Summer Dreams


I haven't been able to remember many of my dreams lately, probably because parenthood keeps you tired enough to just zonk out at the end of the day. But the dreams I do remember, per usual, are still as vivid as ever. The ones with family are nice--especially when we get to do things in the dream that we can't do together currently because of the pandemic. I still remember before we started visiting again, I had a dream of my mom and I just sitting next to each other on a set of stairs in a house, chatting away about everyday things. I really missed that and feel lucky that at least now we get to do that much again.

But I love the dreams that leave me feeling something when I wake up--not regret, disappointment, or even relief, but the ones where I leave feeling happy, with a true sense of closure or satisfaction or just calm.

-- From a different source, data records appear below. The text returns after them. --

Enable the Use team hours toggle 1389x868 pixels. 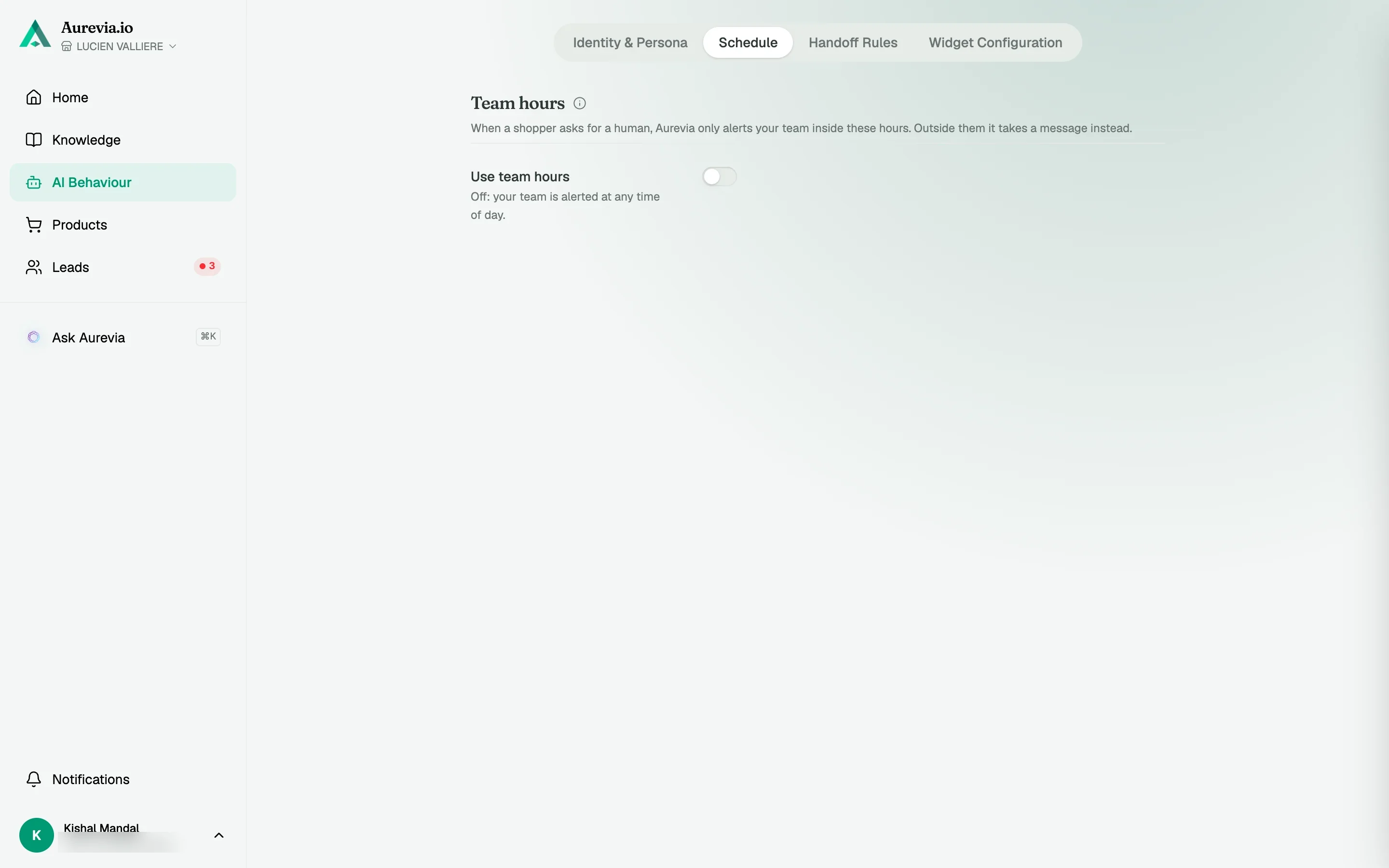tap(719, 176)
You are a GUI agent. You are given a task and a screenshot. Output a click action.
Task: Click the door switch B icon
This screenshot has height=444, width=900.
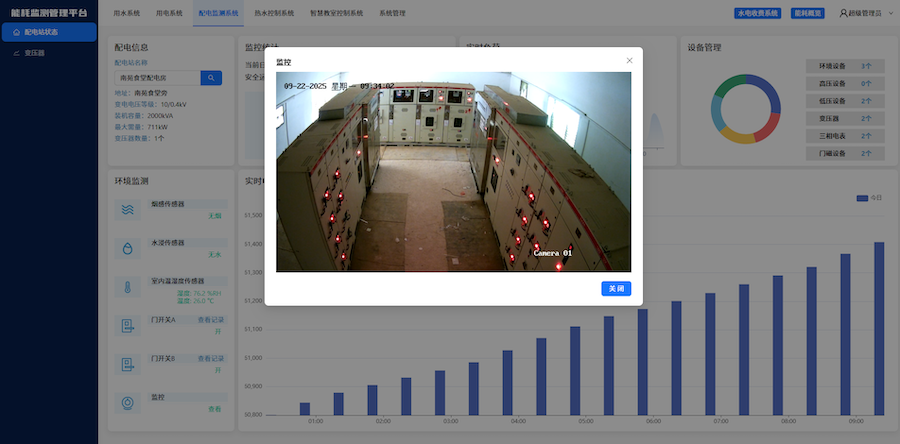[x=127, y=365]

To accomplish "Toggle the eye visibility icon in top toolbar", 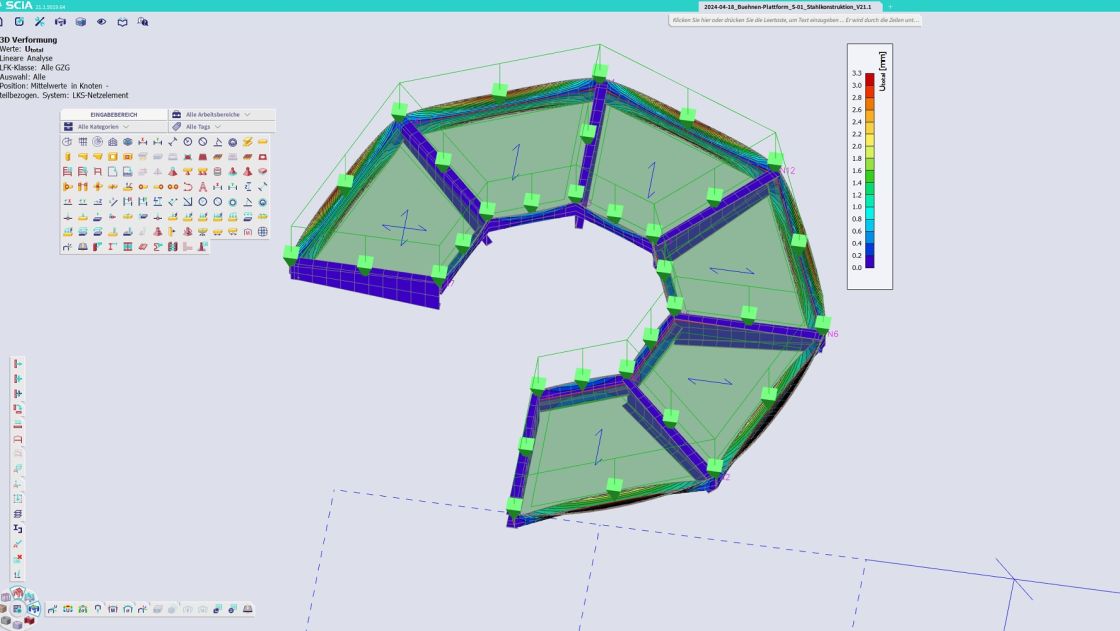I will (101, 21).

The morning of June 13, I dreamed that my family was on vacation in another state, going to visit my grandparents on my Dad's side. When my grandparents were alive they actually lived in town, not out of state, but for some reason this dream's reality placed them farther away. Maybe because I loved the idea of a road trip and vacation to visit them. Somehow I knew in the back of my mind, even while sleeping, that a summer vacation was an exciting treat that wasn't going to happen for a while in real life.

During the course of the dream, I don't remember seeing my grandma, but I do remember us being inside her dining room while family members held my son and took him outside to their backyard. In this reality, my grandparents had a large, luxurious pool that was almost like it's own little lake--rocks lined a little waterfall leading into the pool and I remember seeing a lot of natural grass and plants surrounding the water. But most vivid of all was feeling like I had to hurry outside because I didn't want to miss my baby's first time swimming, and then seeing my son with his second great grandpa for the first time. My grandpa was dressed in a white sleeveless undershirt I'd often seen him wear when he was alive, and it seemed to work for swimming. He was in the water already, lifting Baby into the air with a big grin of pride on his face.

I awoke with that feeling of happiness and closure. Though the dream was brief, and though my grandpa passed away in 2010, it really felt like he got to meet my son for the first time. I like to think he did.

Now we just have to get Baby ready for outdoor pools and more for real! My parents do have a pool in their backyard, and perhaps later in the summer we can buy some floaties and try introducing Baby to it! (We've already let him dip his toes in for splashing). The big baby news this week--aside from a successful one-year pediatrician appointment--is that I bought some little size 4 shoes so Baby can walk outside too! We can't wait to take them for a spin!